» **THE PROBLEM**: The expected output is an exact copy of the lines from the one containing "Uncheck the Post Data checkbox" through the final line of the entries below, with no images.

:: INFORMATION

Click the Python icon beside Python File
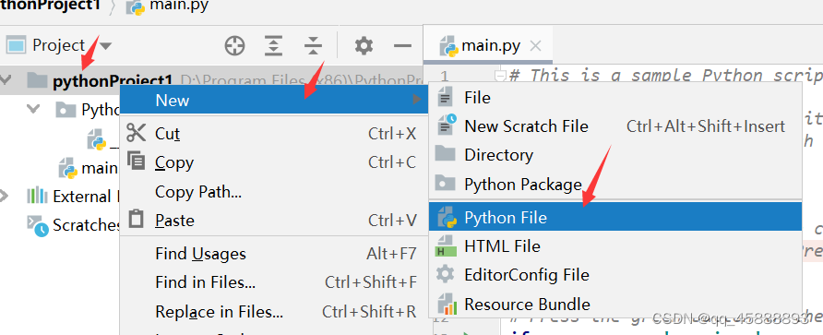(x=447, y=217)
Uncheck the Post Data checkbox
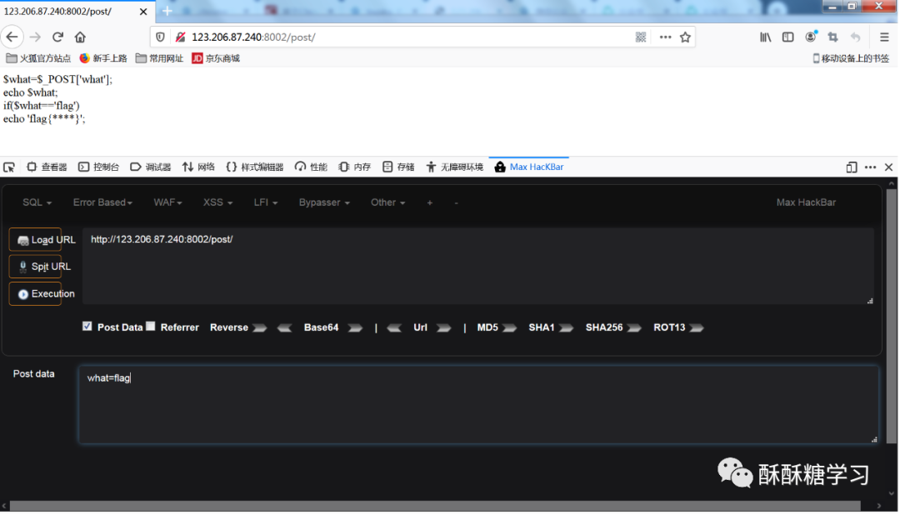This screenshot has width=900, height=515. 87,327
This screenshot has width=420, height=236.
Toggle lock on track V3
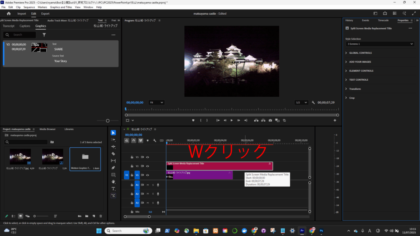click(x=132, y=157)
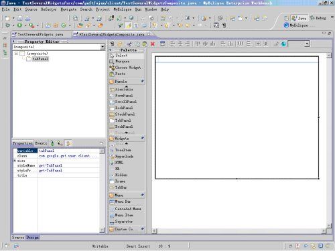Open the Events tab in properties

coord(41,143)
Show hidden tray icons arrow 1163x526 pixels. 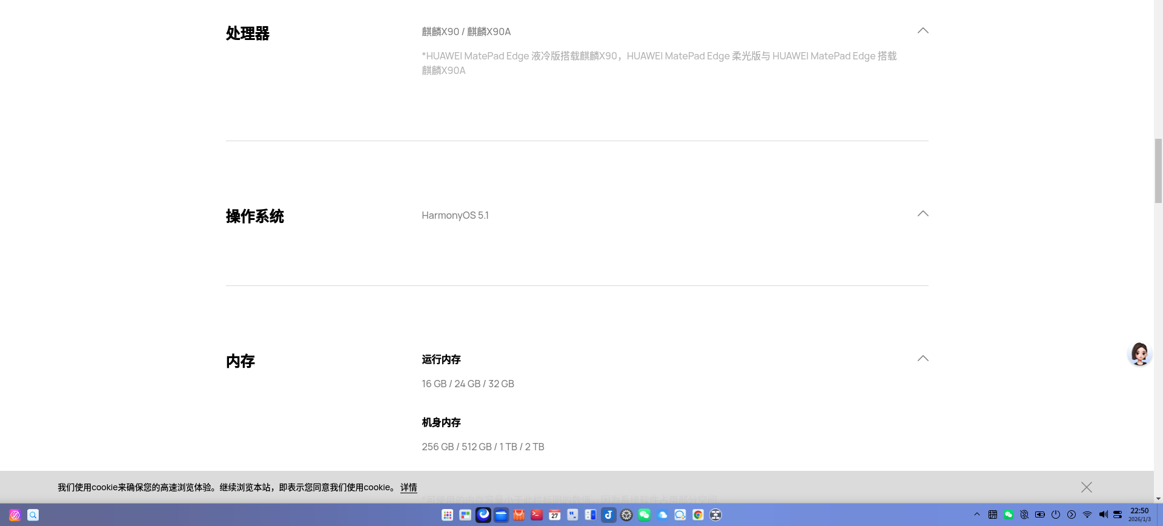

::::

» **TASK OUTPUT**:
Uncheck the Post Data checkbox
This screenshot has width=900, height=515. 87,327
This screenshot has width=420, height=236.
Toggle lock on track V3
click(x=132, y=157)
Open the Events tab in properties

coord(41,143)
Show hidden tray icons arrow 1163x526 pixels. 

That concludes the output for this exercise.